Il Ministero invita chi abbia acquistato i prodotti oggetto di richiamo a restituirli senza consumarli: i dettagli

Sul sito del Ministero della Salute è stato pubblicato il richiamo di 16 prodotti, tra pesto, pomodori secchi, mostarda, caponata e marmellate prodotti da un’azienda di Milazzo (Messina), la”Mentuccia di Zavone Anita”. Il rischio è quello di contaminazione da tossina botulinica. I prodotti, su richiesta dell’operatore, sono stati ritirati dal mercato e il Ministero invita chi li abbia acquistati a restituirli senza consumarli. Maggiori dettagli sui prodotti oggetto di richiamo qui.

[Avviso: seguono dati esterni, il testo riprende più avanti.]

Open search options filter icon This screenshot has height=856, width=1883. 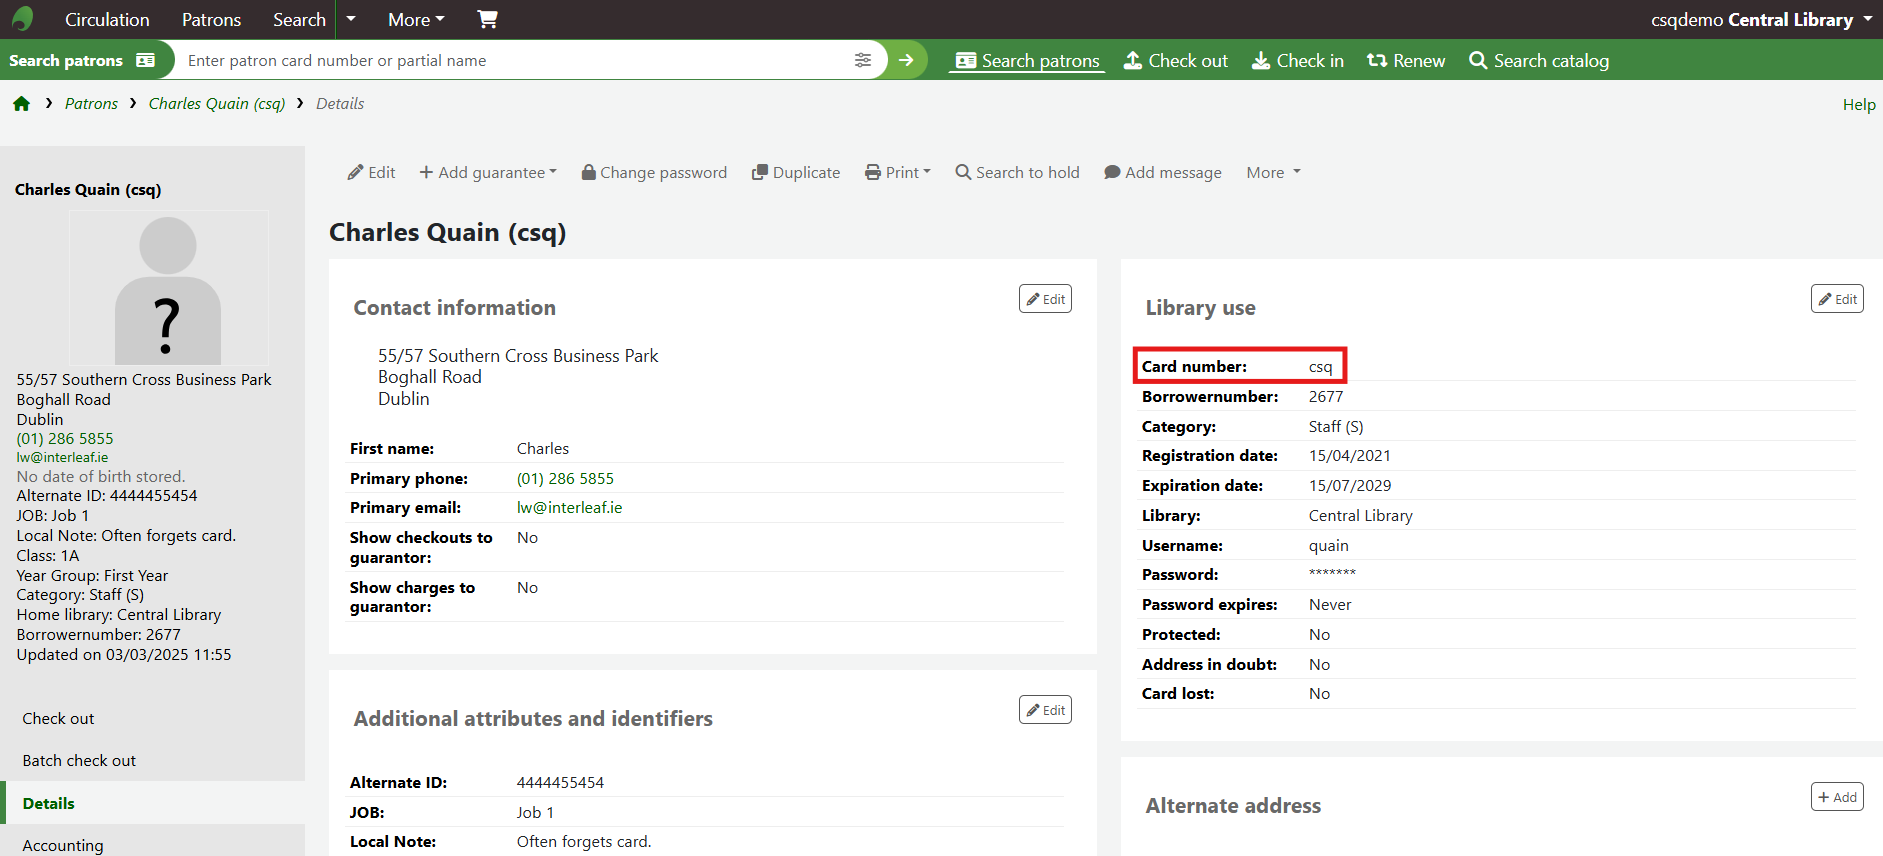click(x=863, y=60)
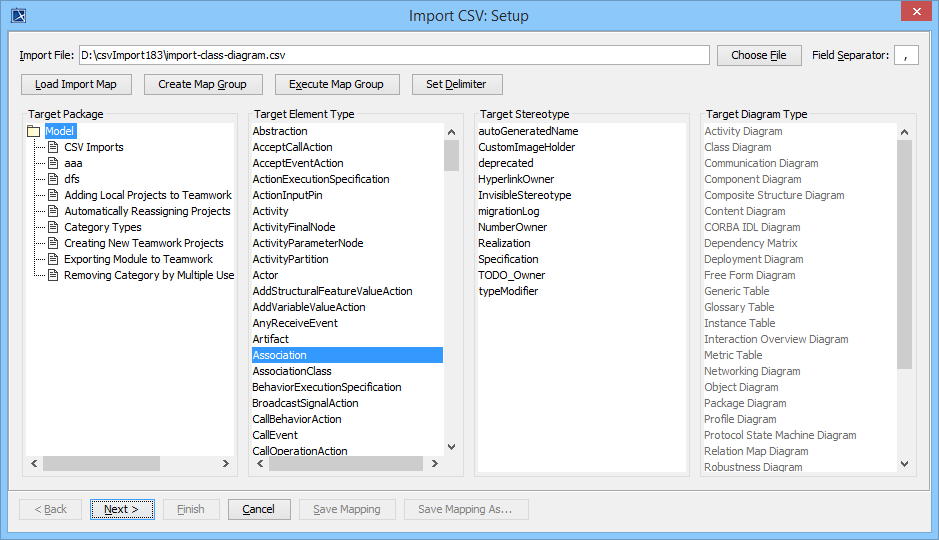This screenshot has width=939, height=540.
Task: Click the icon next to aaa package
Action: click(x=53, y=163)
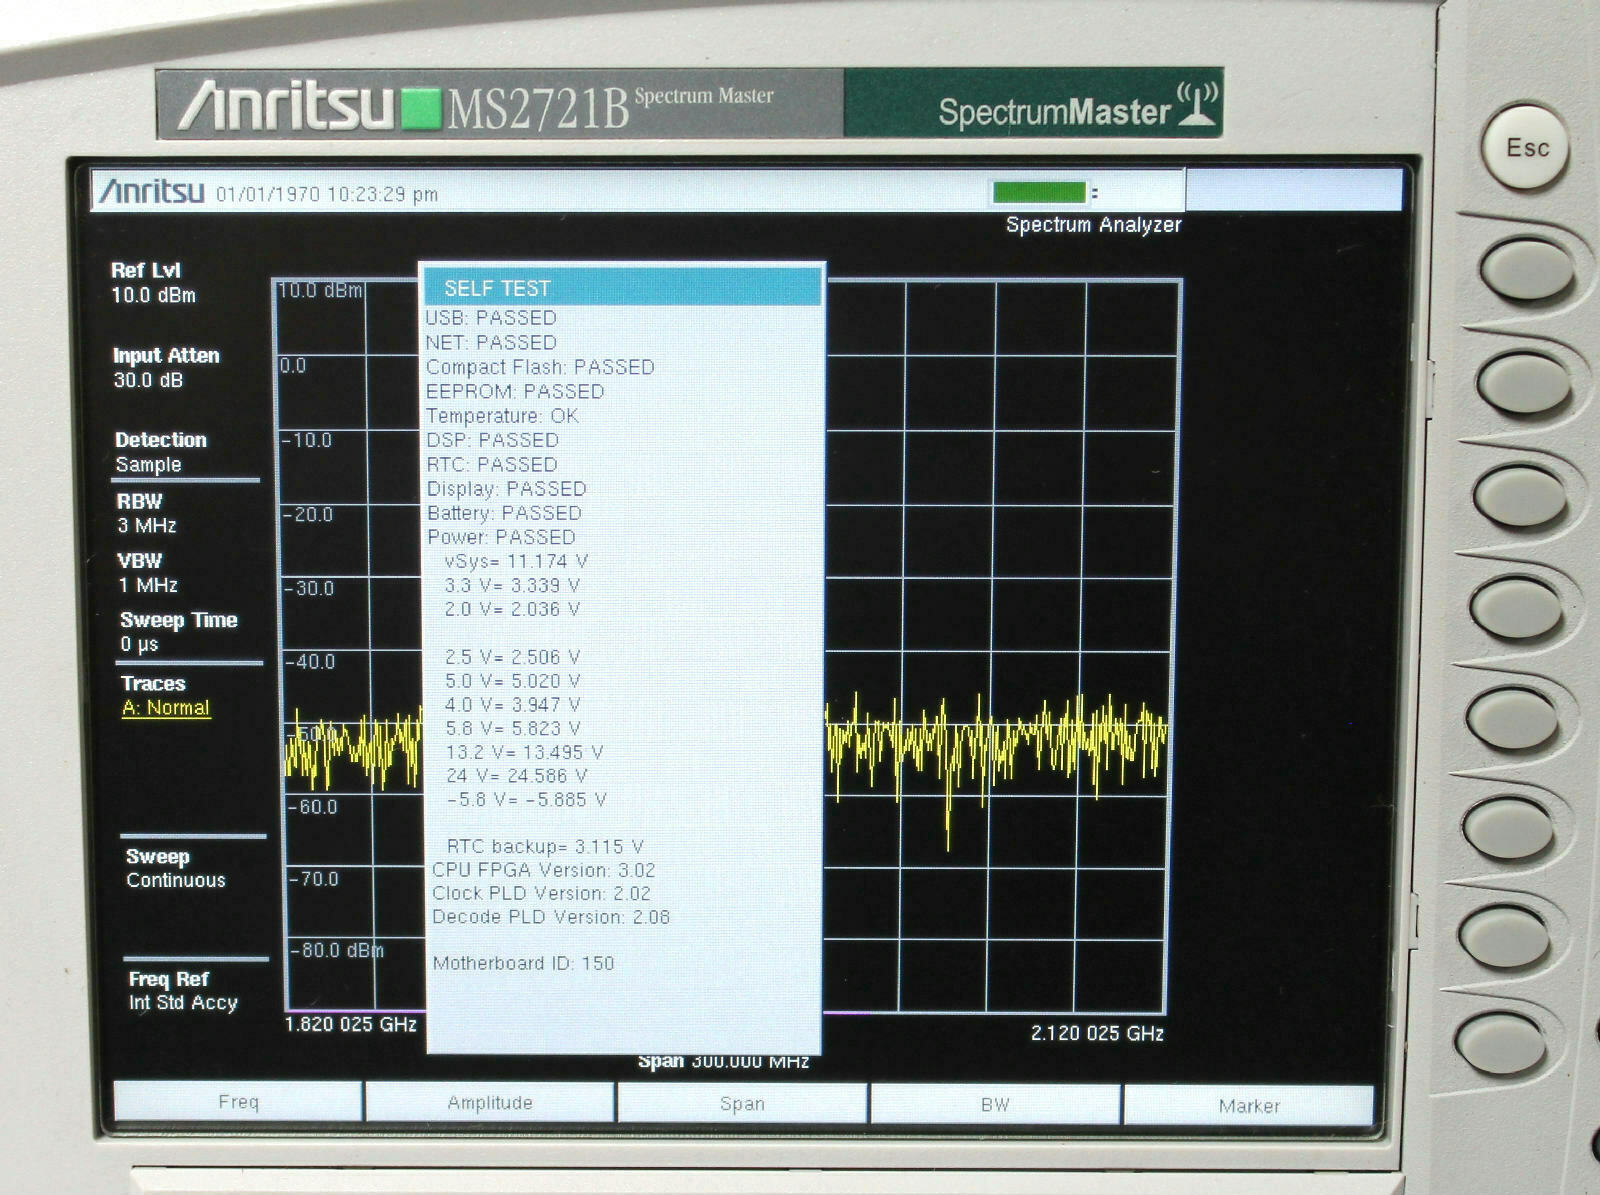Open the BW menu
1600x1195 pixels.
(995, 1104)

La contaminazione da tossina botulinica si verifica quando alimenti, ferite o altre aree del corpo vengono esposti alla tossina prodotta dal batterio Clostridium botulinum. La contaminazione alimentare si verifica quando alimenti non sono conservati o trattati correttamente, creando un ambiente favorevole alla crescita del Clostridium botulinum, che è comune in alimenti come conserve fatte in casa, insaccati o prodotti sott’olio non sterilizzati adeguatamente. Questa tossina è estremamente potente e può causare il botulismo, una grave intossicazione alimentare o infezione che può compromettere il sistema nervoso.